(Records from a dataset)
##############################

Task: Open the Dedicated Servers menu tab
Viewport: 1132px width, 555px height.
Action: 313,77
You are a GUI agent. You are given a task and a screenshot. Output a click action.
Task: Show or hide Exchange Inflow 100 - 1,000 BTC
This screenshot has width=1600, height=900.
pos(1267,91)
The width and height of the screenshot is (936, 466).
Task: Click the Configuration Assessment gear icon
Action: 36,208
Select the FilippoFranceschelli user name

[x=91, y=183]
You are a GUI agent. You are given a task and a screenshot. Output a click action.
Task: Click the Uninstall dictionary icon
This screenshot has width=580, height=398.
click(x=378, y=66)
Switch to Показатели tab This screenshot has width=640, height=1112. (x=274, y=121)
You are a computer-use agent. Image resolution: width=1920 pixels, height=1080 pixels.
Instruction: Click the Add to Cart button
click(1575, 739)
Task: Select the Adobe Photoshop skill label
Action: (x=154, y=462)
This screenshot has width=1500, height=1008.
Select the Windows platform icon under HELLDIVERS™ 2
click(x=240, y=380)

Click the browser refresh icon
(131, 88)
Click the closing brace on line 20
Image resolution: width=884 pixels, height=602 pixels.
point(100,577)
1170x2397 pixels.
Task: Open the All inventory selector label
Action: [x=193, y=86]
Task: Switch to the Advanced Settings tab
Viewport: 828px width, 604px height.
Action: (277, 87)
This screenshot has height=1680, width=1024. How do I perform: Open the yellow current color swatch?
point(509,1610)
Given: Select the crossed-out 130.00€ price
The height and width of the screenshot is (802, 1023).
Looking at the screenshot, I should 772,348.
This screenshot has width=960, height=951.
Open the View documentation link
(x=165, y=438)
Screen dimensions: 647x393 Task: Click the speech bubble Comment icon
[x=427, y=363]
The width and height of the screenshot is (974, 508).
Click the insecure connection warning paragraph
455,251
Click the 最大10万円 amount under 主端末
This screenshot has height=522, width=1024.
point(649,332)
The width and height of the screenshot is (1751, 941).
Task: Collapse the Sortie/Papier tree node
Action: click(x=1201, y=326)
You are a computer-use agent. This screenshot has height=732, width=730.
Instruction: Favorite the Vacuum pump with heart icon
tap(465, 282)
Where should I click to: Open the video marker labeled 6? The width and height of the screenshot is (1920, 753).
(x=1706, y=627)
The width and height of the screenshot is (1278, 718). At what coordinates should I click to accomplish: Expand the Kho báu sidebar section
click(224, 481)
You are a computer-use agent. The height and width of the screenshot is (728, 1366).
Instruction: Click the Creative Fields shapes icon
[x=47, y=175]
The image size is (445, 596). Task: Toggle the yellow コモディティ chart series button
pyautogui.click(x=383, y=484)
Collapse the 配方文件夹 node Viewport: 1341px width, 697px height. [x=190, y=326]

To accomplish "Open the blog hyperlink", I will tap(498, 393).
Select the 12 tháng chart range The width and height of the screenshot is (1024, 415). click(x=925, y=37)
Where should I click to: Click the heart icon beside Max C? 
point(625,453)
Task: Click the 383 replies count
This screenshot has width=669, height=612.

##############################

→ How to complete this task:
The response must contain every entry, each one identical to the original.

→ Output of the task:
Task: Open the Dedicated Servers menu tab
Viewport: 1132px width, 555px height.
Action: 313,77
You are a GUI agent. You are given a task and a screenshot. Output a click action.
Task: Show or hide Exchange Inflow 100 - 1,000 BTC
This screenshot has width=1600, height=900.
pos(1267,91)
The width and height of the screenshot is (936, 466).
Task: Click the Configuration Assessment gear icon
Action: 36,208
Select the FilippoFranceschelli user name

[x=91, y=183]
You are a GUI agent. You are given a task and a screenshot. Output a click action.
Task: Click the Uninstall dictionary icon
This screenshot has width=580, height=398.
click(x=378, y=66)
Switch to Показатели tab This screenshot has width=640, height=1112. (x=274, y=121)
You are a computer-use agent. Image resolution: width=1920 pixels, height=1080 pixels.
Instruction: Click the Add to Cart button
click(1575, 739)
Task: Select the Adobe Photoshop skill label
Action: (x=154, y=462)
This screenshot has width=1500, height=1008.
Select the Windows platform icon under HELLDIVERS™ 2
click(x=240, y=380)

Click the browser refresh icon
(131, 88)
Click the closing brace on line 20
Image resolution: width=884 pixels, height=602 pixels.
point(100,577)
1170x2397 pixels.
Task: Open the All inventory selector label
Action: [x=193, y=86]
Task: Switch to the Advanced Settings tab
Viewport: 828px width, 604px height.
Action: (277, 87)
This screenshot has height=1680, width=1024. How do I perform: Open the yellow current color swatch?
point(509,1610)
Given: Select the crossed-out 130.00€ price
The height and width of the screenshot is (802, 1023).
Looking at the screenshot, I should 772,348.
This screenshot has width=960, height=951.
Open the View documentation link
(x=165, y=438)
Screen dimensions: 647x393 Task: Click the speech bubble Comment icon
[x=427, y=363]
The width and height of the screenshot is (974, 508).
Click the insecure connection warning paragraph
455,251
Click the 最大10万円 amount under 主端末
This screenshot has height=522, width=1024.
point(649,332)
The width and height of the screenshot is (1751, 941).
Task: Collapse the Sortie/Papier tree node
Action: click(x=1201, y=326)
You are a computer-use agent. This screenshot has height=732, width=730.
Instruction: Favorite the Vacuum pump with heart icon
tap(465, 282)
Where should I click to: Open the video marker labeled 6? The width and height of the screenshot is (1920, 753).
(x=1706, y=627)
The width and height of the screenshot is (1278, 718). At what coordinates should I click to accomplish: Expand the Kho báu sidebar section
click(224, 481)
You are a computer-use agent. The height and width of the screenshot is (728, 1366).
Instruction: Click the Creative Fields shapes icon
[x=47, y=175]
The image size is (445, 596). Task: Toggle the yellow コモディティ chart series button
pyautogui.click(x=383, y=484)
Collapse the 配方文件夹 node Viewport: 1341px width, 697px height. [x=190, y=326]

To accomplish "Open the blog hyperlink", I will tap(498, 393).
Select the 12 tháng chart range The width and height of the screenshot is (1024, 415). click(x=925, y=37)
Where should I click to: Click the heart icon beside Max C? 
point(625,453)
Task: Click the 383 replies count
This screenshot has width=669, height=612.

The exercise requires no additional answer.